Entries on where items appear:
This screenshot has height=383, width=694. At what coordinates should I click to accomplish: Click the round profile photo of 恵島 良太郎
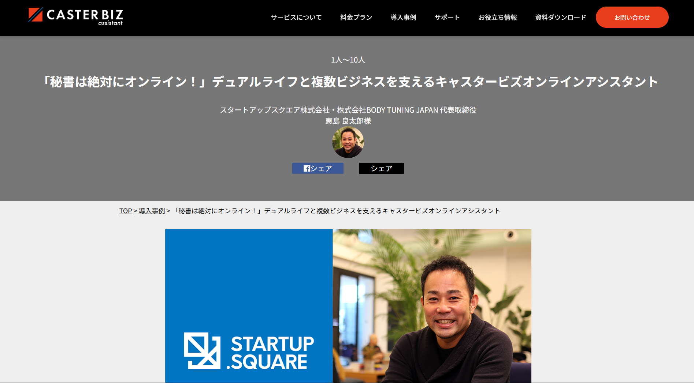pos(348,142)
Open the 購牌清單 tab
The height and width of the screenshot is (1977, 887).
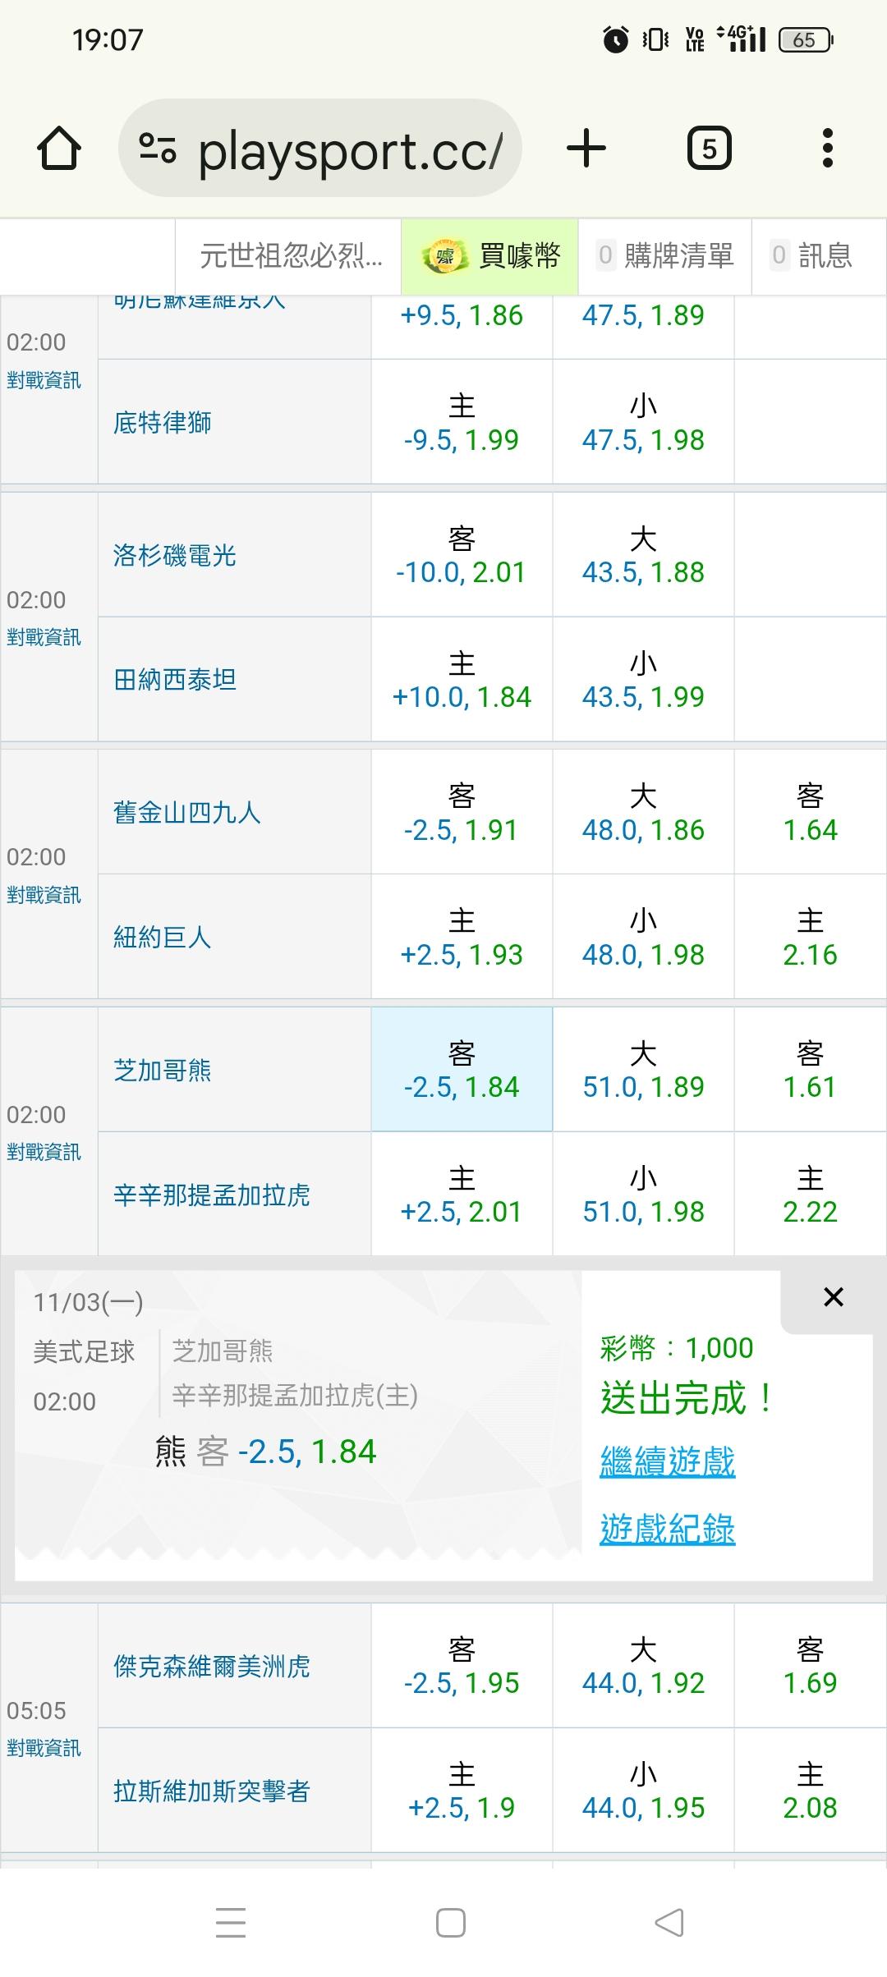(665, 256)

=== What the task requires ===
Gather every line of the data above that contains the string "width".

=== Final answer ===
This screenshot has height=383, width=694. At what coordinates should I click to accomplish: Click the round profile photo of 恵島 良太郎
The height and width of the screenshot is (1977, 887).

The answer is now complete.